Сегодня в одиннадцать часов утра прилетел к нам журналист Пильский21. Высокий, очень веселый человек, все время острящий. Он говорит, что необходимо обезопасить себя профессиональным билетом, без которого «в теперешнее время пропадешь, запишут в буржуи и тогда капут

Надо образовать беллетристическую группу и послать в Совет своего представителя на всякий пожарный случай, — возбужденно говорил он.

— Ну, да это курам на смех, — возражает Ян, — здесь и беллетристов не так много. Да и что за защита будет… А иметь дело с ними нестерпимо для меня… […]

Я хотя и не выхожу, но уже ощущаю то «безвоздушие», которое всегда бывает при большевиках. Это чувство я испытывала в Москве в течение пяти месяцев, когда они еще не были так свирепы и кровожадны, как стали после нашего отъезда, но все же дышать было нечем. И я помню, что когда мы вырвались из их милого рая, то главная радость, радость легкого дыхания, прежде всего охватила нас. Я уж не говорю о том, что мы испытывали в Минске, Гомеле и, наконец, в Киеве, где была уже настоящая человеческая жизнь, жизнь, какую мы знаем; большевики же приносят с собой что-то новое, совершенно нестерпимое для человеческой природы. И мне странно видеть людей, которые искренне думают, что они, т. е. большевики, могут дать что-нибудь положительное, и ждут от них «устройства жизни»…
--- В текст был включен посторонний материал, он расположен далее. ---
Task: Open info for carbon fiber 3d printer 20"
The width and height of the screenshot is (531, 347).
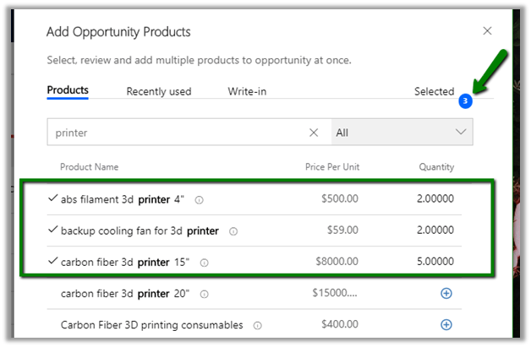Action: pos(205,294)
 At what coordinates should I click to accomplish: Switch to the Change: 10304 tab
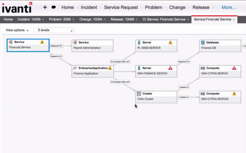pyautogui.click(x=90, y=20)
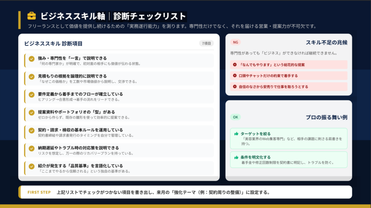Image resolution: width=371 pixels, height=208 pixels.
Task: Click the ビジネススキル 診断項目 panel heading
Action: (53, 43)
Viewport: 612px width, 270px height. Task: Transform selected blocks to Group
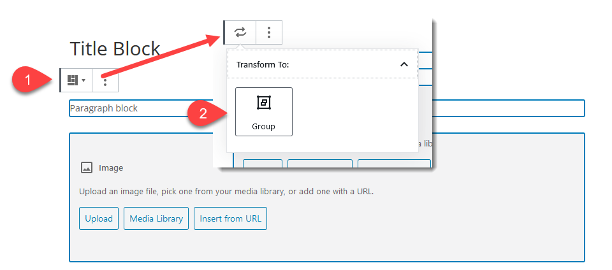263,111
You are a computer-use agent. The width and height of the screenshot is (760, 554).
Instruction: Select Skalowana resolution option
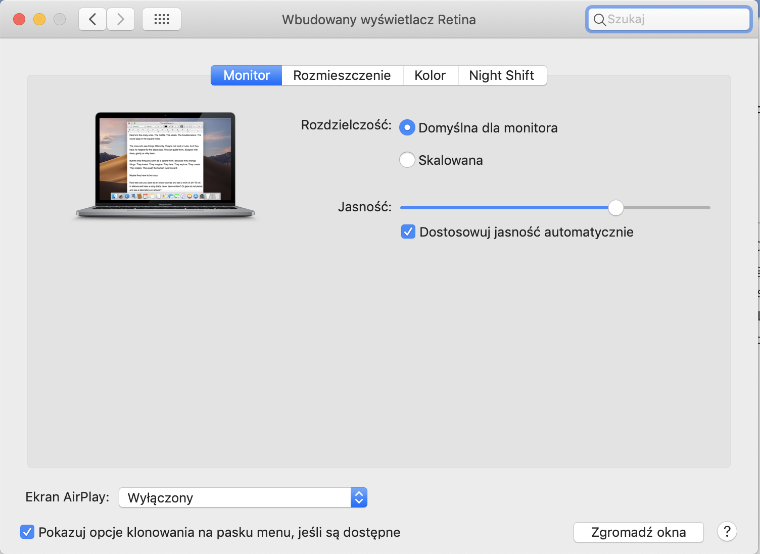[407, 160]
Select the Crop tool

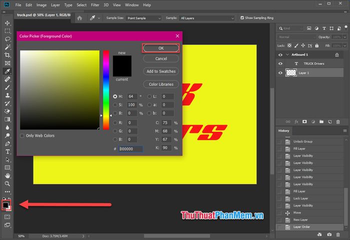coord(8,55)
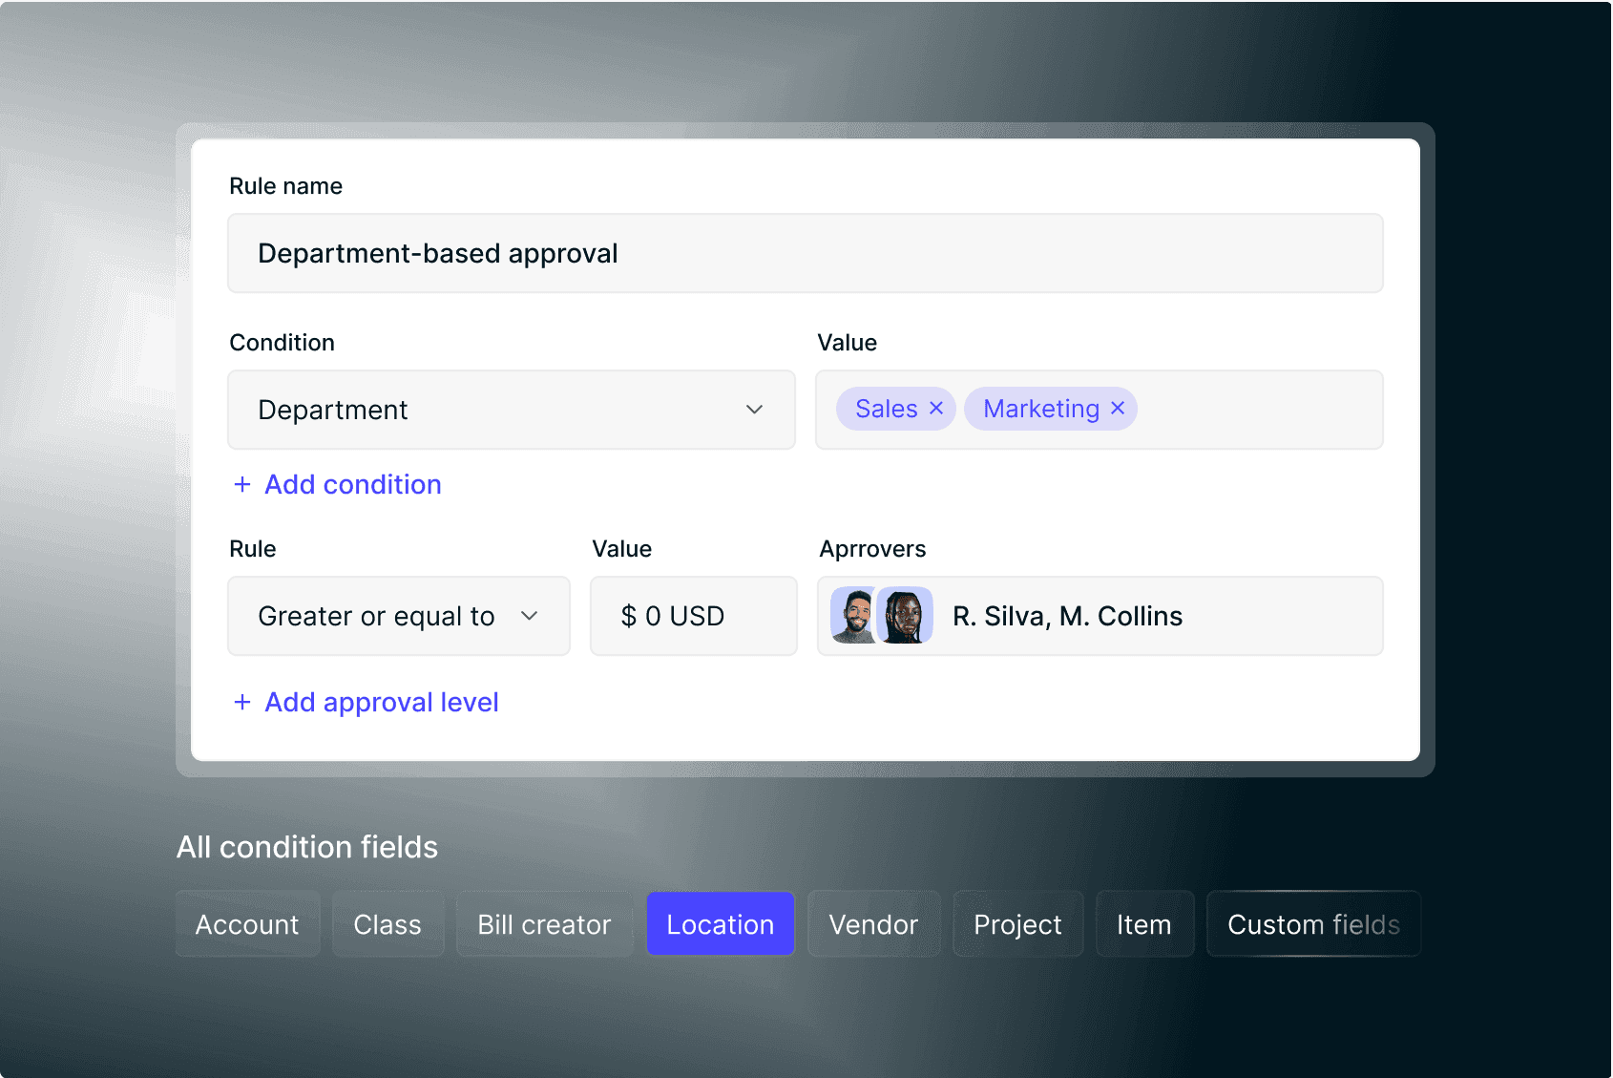Image resolution: width=1613 pixels, height=1078 pixels.
Task: Open the Custom fields condition option
Action: click(1313, 924)
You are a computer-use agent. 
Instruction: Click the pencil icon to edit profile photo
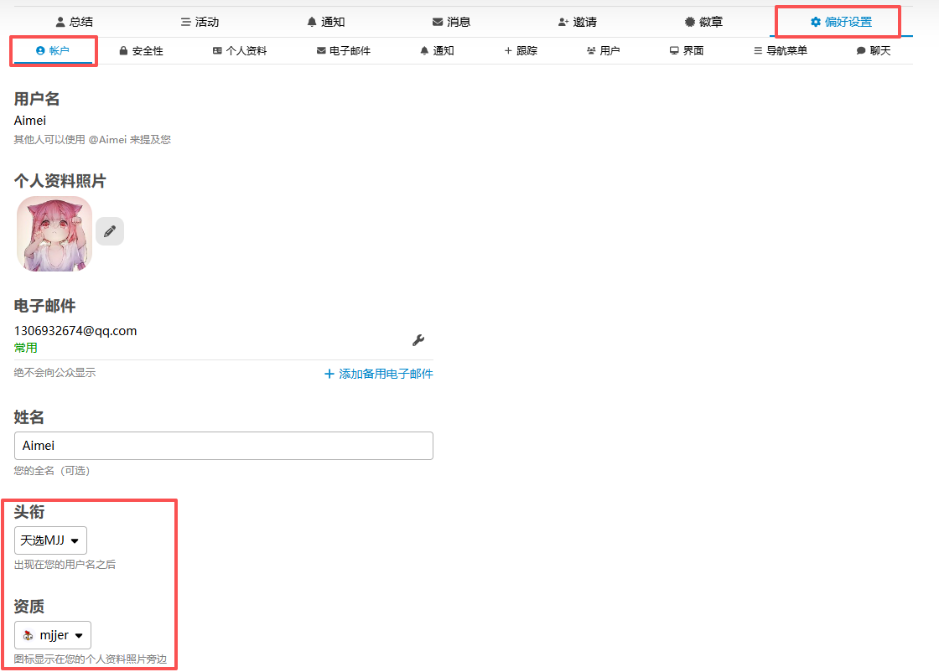coord(110,231)
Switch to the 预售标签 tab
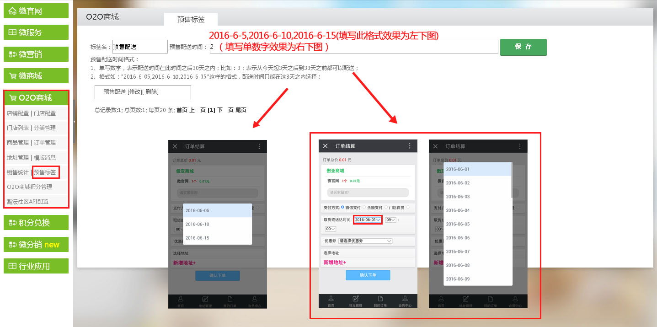The image size is (657, 327). [191, 19]
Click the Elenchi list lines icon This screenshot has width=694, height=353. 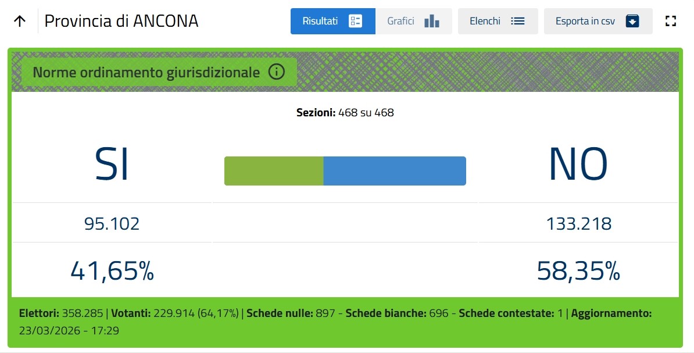point(517,22)
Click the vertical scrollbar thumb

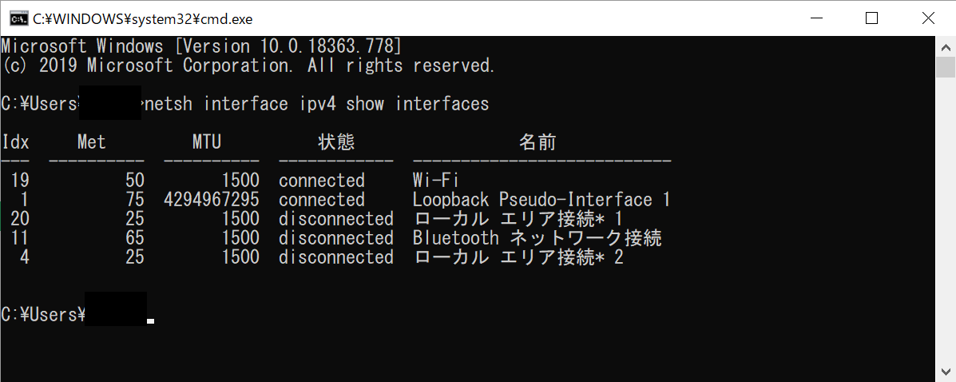pyautogui.click(x=946, y=68)
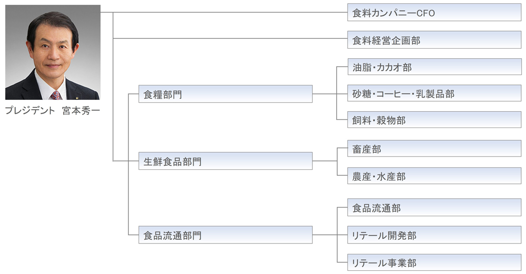Click the president's portrait photo
Viewport: 526px width, 274px height.
pos(53,53)
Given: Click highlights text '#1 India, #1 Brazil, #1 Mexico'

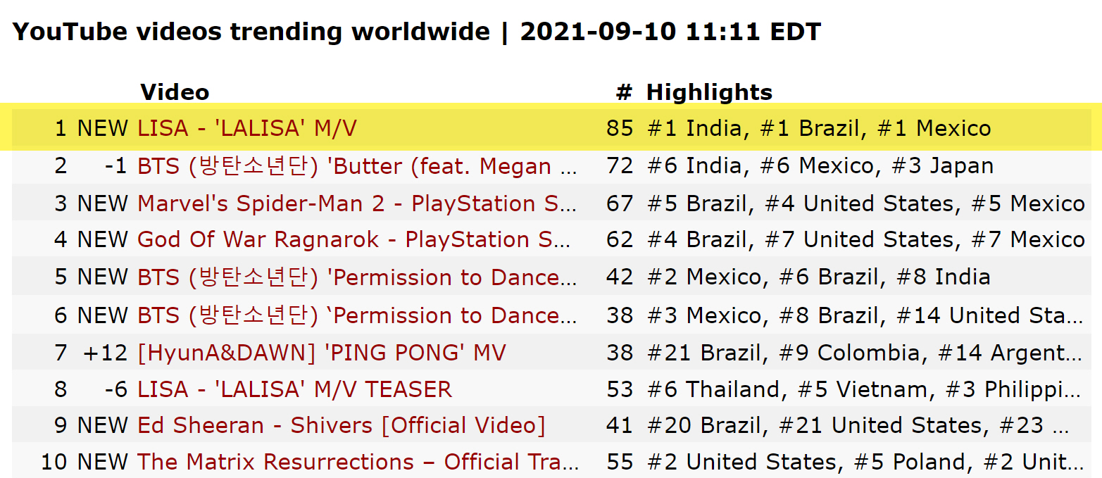Looking at the screenshot, I should pos(819,128).
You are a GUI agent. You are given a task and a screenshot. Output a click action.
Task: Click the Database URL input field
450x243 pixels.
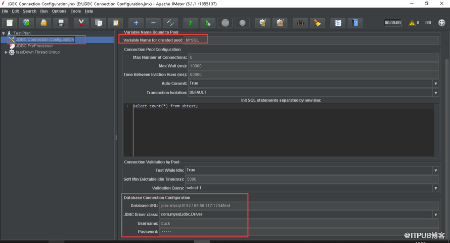[298, 206]
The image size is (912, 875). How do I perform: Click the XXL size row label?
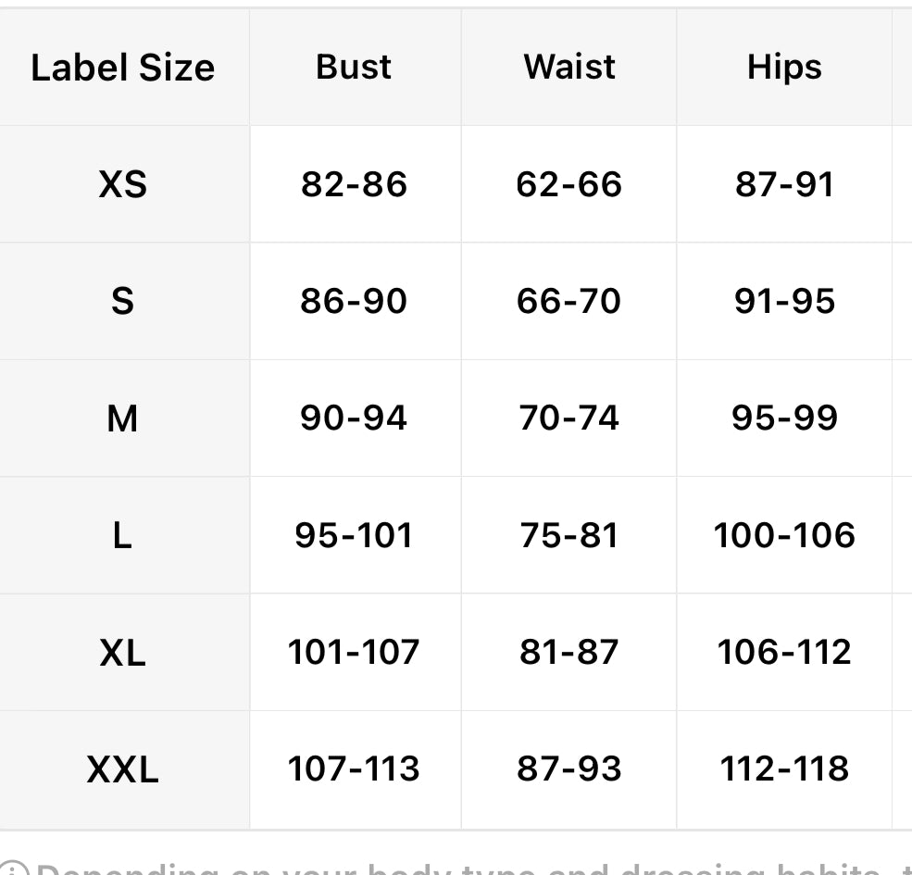[122, 769]
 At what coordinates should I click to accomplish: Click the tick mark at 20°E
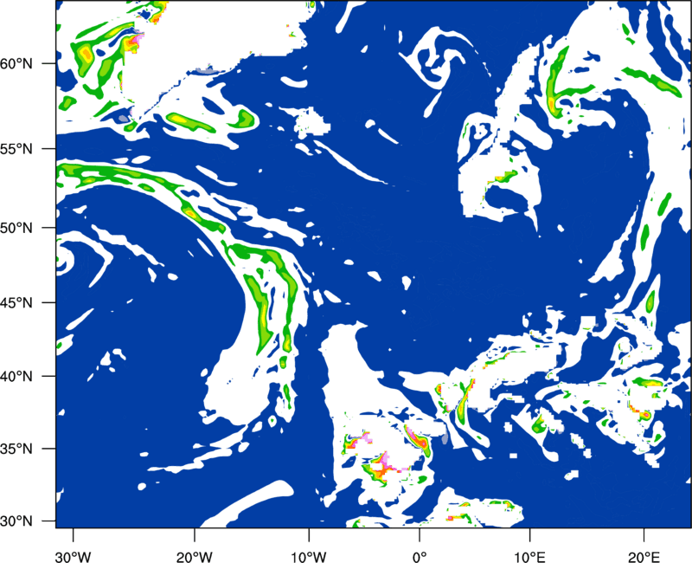[644, 534]
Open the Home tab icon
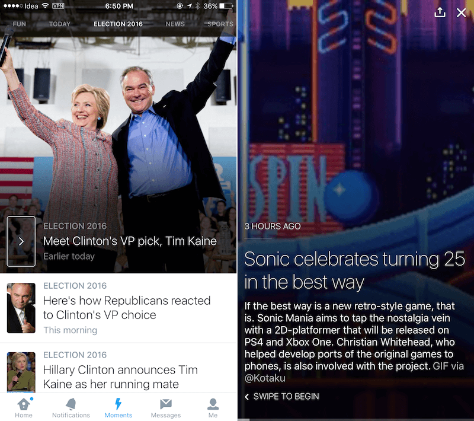Viewport: 474px width, 421px height. [24, 404]
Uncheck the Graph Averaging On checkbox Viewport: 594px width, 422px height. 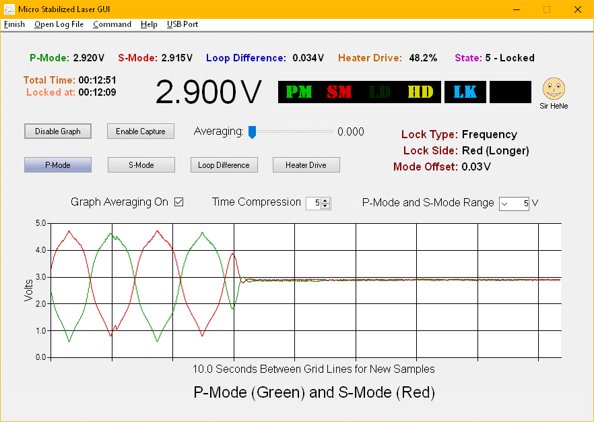[x=179, y=202]
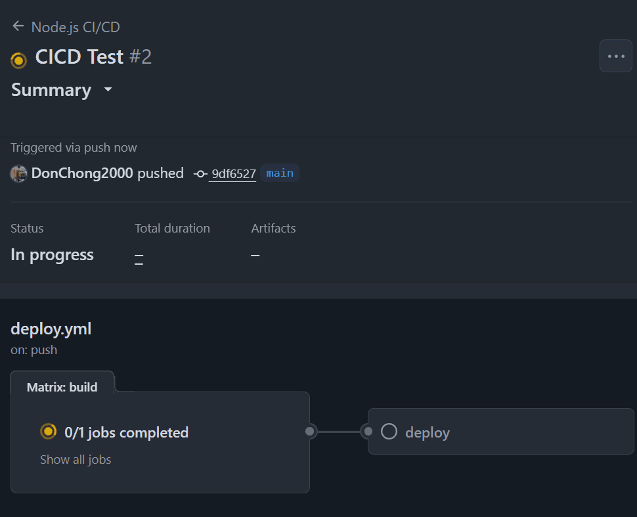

Нам жутковато: в слишком хорошем доме живем мы, слишком много ценных вещей в нашей квартире. Но больше всего боюсь я наших дворовых большевиков…

Немного страшно за Яна, ведь нужно же было начать издавать газету за 3 дня до ухода союзников! Точно нарочно все высказались. Уехали, кажется, только Яблоновские, большинство из редакции и сотрудников остались.

26 марта/8 апреля.

[…] На базаре нет ничего. Куда же все девалось? […] Была в Продовольственной управе. […] В коридорах, как и в передней вооруженные солдаты, развалясь, играют затворами ружей. Суета большая. Несут какие-то доски. Никто ничего не делает, но все суетятся. […] У ворот нашего дома сталкиваюсь с Яном. Он с бульвара. Возмущенно рассказывает:

— На бульваре стоят кучками. Я подходил то к одной, то к другой. И везде одно и то же: «вешать, резать». Два года я слушаю и все только злоба, низость, бессмыслица, ни разу не слышал я доброго слова, к какой бы кучке я ни подходил, с кем бы из простого народа ни заговаривал… На рейде пароходов осталось очень мало. Иностранный только один. Жуткое чувство — последняя связь с культурным миром порывается.

Около 5-ти часов мы опять идем на улицу. Дома сидеть трудно, все кажется, что где-то что-то узнаешь об очень важном. Идем по Дерибасовской вниз по правой стороне. Перед нами странная фигура: господин в огромном черном плаще с жирным пятном на спине. На шее у него фурункул, который немилосердно трется о грязный картонный воротник.

Ян толкает меня и шепотом говорит:

Комиссар Народного Просвещения Щепкин.

Я так и ахнула. Неужели он такой? Неужели это брат Николая Николаевича, которого я хорошо знала в лицо по Москве? Я перегоняю его и заглядываю ему в лицо, оттененное широкими полями фетровой шляпы. В глаза бросается ярко-красный галстук, выкрашенный масляной краской. Впечатление и от него, и от галстука жуткое…

— И вот кто теперь во главе правительства! Да этот хоть сумасшедший, но культурный человек, а ведь остальные полные невежды и мерзавцы, — говорит Ян.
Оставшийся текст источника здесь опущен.